Donald Zhong | Full-stack developer

Why this is today’s story

On March 20, 2026 (UTC), vLLM shipped v0.18.0, a notably product-facing release that moves beyond raw throughput claims and into deployment architecture: transport choices (gRPC), workload separation (GPU-less render serving), and lower-cost context handling (KV offloading + FlexKV).

What changed in the last 24-72 hours

1) vLLM added first-class gRPC serving

vLLM introduced a new --grpc serving mode alongside HTTP/REST, giving teams a lower-overhead RPC option for internal service-to-service traffic.

2) Multimodal preprocessing can be split off GPUs

The new vllm launch render path enables GPU-less preprocessing/rendering, so expensive accelerators can stay focused on inference while CPU nodes handle input preparation.

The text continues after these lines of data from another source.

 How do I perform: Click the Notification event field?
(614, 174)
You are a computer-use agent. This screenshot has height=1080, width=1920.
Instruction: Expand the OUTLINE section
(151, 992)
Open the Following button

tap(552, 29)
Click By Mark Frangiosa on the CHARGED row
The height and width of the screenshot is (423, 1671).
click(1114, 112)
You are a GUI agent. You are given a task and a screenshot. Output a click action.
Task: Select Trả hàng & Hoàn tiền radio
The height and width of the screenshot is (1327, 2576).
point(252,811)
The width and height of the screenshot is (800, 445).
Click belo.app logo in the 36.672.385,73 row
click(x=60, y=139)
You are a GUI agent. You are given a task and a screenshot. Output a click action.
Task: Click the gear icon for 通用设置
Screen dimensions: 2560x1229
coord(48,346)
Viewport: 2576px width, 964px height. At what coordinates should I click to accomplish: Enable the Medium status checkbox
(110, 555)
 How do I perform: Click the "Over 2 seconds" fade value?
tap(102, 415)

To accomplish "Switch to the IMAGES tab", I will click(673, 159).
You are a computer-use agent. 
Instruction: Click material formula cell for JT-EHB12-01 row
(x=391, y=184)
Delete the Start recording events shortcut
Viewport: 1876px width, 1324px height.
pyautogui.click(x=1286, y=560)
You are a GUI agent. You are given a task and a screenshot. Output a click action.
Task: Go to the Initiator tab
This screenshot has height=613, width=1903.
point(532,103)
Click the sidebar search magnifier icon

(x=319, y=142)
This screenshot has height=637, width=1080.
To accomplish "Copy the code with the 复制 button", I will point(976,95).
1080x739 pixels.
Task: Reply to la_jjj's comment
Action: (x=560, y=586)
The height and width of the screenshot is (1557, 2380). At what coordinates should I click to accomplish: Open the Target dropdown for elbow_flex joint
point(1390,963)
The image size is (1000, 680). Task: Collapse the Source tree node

3) KV cache handling got more operationally practical

v0.18.0 highlights smarter CPU KV offloading behavior (store frequently reused blocks), plus FlexKV support and multi-KV-group support in offloading specs, which helps teams manage long-context costs without fully overprovisioning GPU memory.

4) Supporting signal: orchestration layers are hardening defaults

Also on March 20, Microsoft Semantic Kernel .NET 1.74.0 shipped breaking security hardening for plugins (deny-by-default directory behavior and tighter plugin defaults). That reinforces a broader product trend: production AI stacks are emphasizing safer defaults and operational controls, not only model capability.

Why it matters for product teams

Architecture is becoming the differentiator: Teams that separate preprocess, inference, and tool orchestration can scale cheaper than “single giant inference box” deployments.
Latency budgets are now protocol-level decisions: gRPC vs REST is no longer an infra footnote when agent traffic and tool calls are high volume.
Reliability work is shifting left: Security/default hardening in orchestration frameworks suggests vendors expect more AI features in regulated or enterprise settings.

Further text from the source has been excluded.